Per risolvere questi problemi, Vuototecnica ha messo a punto questo nuovo sistema mobile che garantisce la miglior finitura in operazioni quali l’infusione o il “vacuum bagging”, assicurando la massima flessibilità operativa richiesta nei cantieri. La resina, contenuta in un apposito contenitore, viene aspirata mediante il vuoto, del sistema mobile Vuototecnica, all’interno di uno stampo, fino al totale riempimento dello stesso.

La resina in eccesso che giunge all’interno dell’autoclave in lamiera d’acciaio viene visualizzata grazie al coperchio in metacrilato trasparente, asportabile manualmente per la pulizia interna dell’autoclave al concludersi del processo. Le pompe per vuoto a bagno d’olio (MV20A/MV40A) installate permettono di raggiungere all’interno dell’autoclave un grado di vuoto massimo del 99,5%, consentendo l’utilizzo dell’apparecchio anche come degasificatore. Il riduttore di vuoto installato a bordo, di serie, consente di regolare il grado di vuoto entro i valori: minimo del 20% e massimo del 99,5%.

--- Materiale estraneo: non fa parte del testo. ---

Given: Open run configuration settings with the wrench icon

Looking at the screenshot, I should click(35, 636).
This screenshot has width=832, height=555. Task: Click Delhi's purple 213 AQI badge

pressatura sottovuoto con sacco vacuum bagging

La regolazione fine del grado di vuoto è di fondamentale importanza per le applicazioni di vacuum bagging dove la pressatura delle fibre pre-impregnate di carbonio all’interno di uno stampo, racchiuso in un sacco, avviene in virtù della depressione generata all’interno del sacco stesso e dalla conseguente pressione atmosferica che agisce uniformemente su di esso.

Per assicurare una semplice manovrabilità all’interno del cantiere, il nuovo sistema per infusione sottovuoto di resine viene fornito con quadro di potenza e carrellato con manubrio, su una solida struttura in profilati d’acciaio.

Vuototecnica ha inoltre sviluppato e realizzato una linea di accessori specifici per il settore delle resine e delle fibre composite quali: valvole per sacchi di pressatura sottovuoto “vacuum bagging”; valvole d’aspirazione per stampi d’infusione resine; regolatori di vuoto; valvole ed elettrovalvole di distribuzione vuoto; filtri d’aspirazione specifici; tubazioni e collettori di distribuzione.